JURNALJAMBI.CO — Pemerintah Kota Jambi berencana kembali melakukan penyertaan modal kepada PT Bank Pembangunan Daerah Jambi atau Bank 9 Jambi pada tahun 2027. Rencana ini muncul di tengah upaya bank daerah tersebut memenuhi ketentuan Modal Inti Minimum / MIM Rp3 triliun dari OJK.
Angka penyertaan modal yang disiapkan Pemkot disebut “fantastis” dan saat ini tengah dibahas dalam Rancangan Peraturan Daerah perubahan atas Perda Kota Jambi Nomor 2 Tahun 2022.
Alasan Suntik Modal: Kejar Aturan OJK Otoritas Jasa Keuangan / OJK mewajibkan seluruh Bank Pembangunan Daerah memiliki modal inti minimal Rp3 triliun paling lambat 31 Desember 2024 .
Berdasarkan data November 2024, modal inti Bank Jambi tercatat Rp2,53 triliun.
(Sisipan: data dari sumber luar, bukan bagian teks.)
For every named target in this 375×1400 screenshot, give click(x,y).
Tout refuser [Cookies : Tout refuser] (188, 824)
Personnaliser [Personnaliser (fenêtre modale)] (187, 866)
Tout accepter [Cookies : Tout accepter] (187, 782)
Artinya masih kurang dari ketentuan.
Untuk memenuhi aturan tersebut, Bank Jambi sudah berkolaborasi dengan bank bjb melalui skema Kelompok Usaha Bank / KUB . Pada 18 Desember 2024, bank bjb menyetorkan modal sebesar Rp221,4 miliar dan kini memegang 7,75% saham Bank Jambi.
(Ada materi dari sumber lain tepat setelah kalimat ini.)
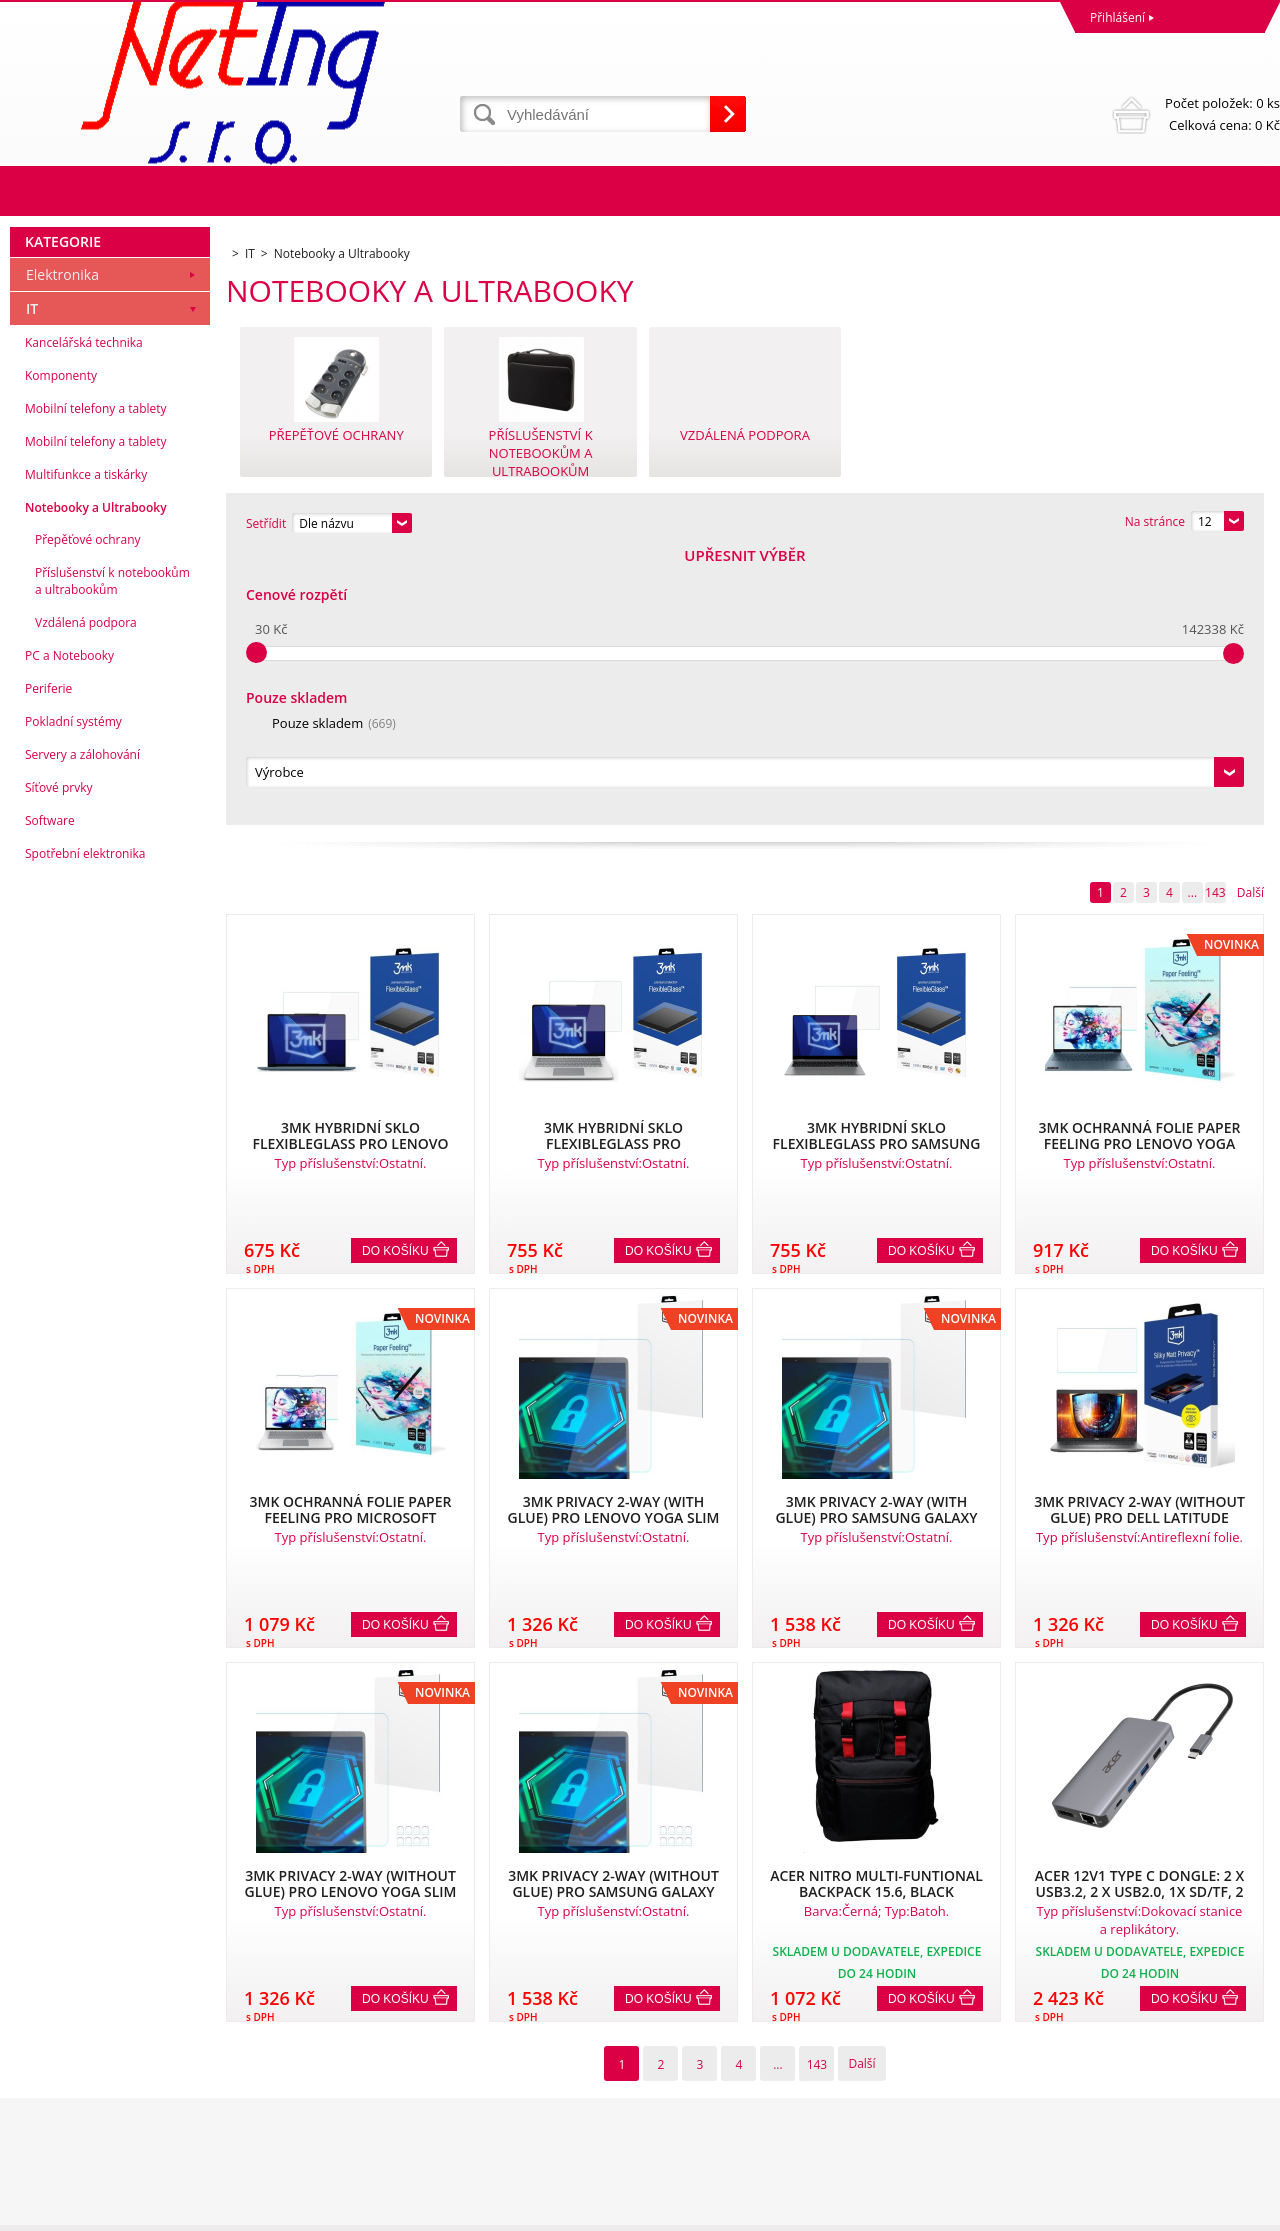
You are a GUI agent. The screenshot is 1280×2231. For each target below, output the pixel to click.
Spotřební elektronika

Meski begitu, dukungan dari pemerintah daerah selaku pemegang saham utama tetap dibutuhkan agar target Rp3 triliun bisa tercapai.
Bukan Kali Pertama Pemkot Suntik Dana Ini bulan pertama kalinya Pemkot Jambi menyertakan modal ke Bank 9 Jambi. Sebelumnya Pemkot juga telah membangun Gedung Bank 9 Jambi senilai Rp9,9 miliar dari APBD 2023 di Jalan Raden Mattaher.
Gedung tersebut rencananya diserahkan ke Bank 9 Jambi sebagai bentuk penyertaan modal Pemkot. Namun hingga pertengahan 2025 penyerahan masih tertahan karena masih menunggu perubahan Perda.
Catatan: Harus Berstatus BUMD DPRD Provinsi Jambi sebelumnya mengingatkan, penyertaan modal Pemda ke Bank Jambi hanya bisa dilakukan jika status Bank Jambi sudah berubah dari PT Swasta menjadi BUMD atau Perseroda.
Hal itu mengacu pada UU Nomor 23 Tahun 2014 dan PP Nomor 54 Tahun 2017 yang mengatur penyertaan modal pemerintah daerah hanya boleh ke BUMN dan BUMD.
Ketua DPRD Provinsi Jambi Edi Purwanto menyebut, jika nekat menambah modal saat status masih PT, maka bisa berakibat hukum.
Target Dongkrak Ekonomi Daerah Penyertaan modal ini diharapkan memperkuat permodalan Bank 9 Jambi sehingga bisa lebih ekspansif menyalurkan kredit produktif, mendukung UMKM, dan mendorong pertumbuhan ekonomi di Kota Jambi.
Pemkot Jambi sendiri menargetkan realisasi investasi 2026 sebesar Rp1,509 triliun naik 14,6% dari tahun sebelumnya.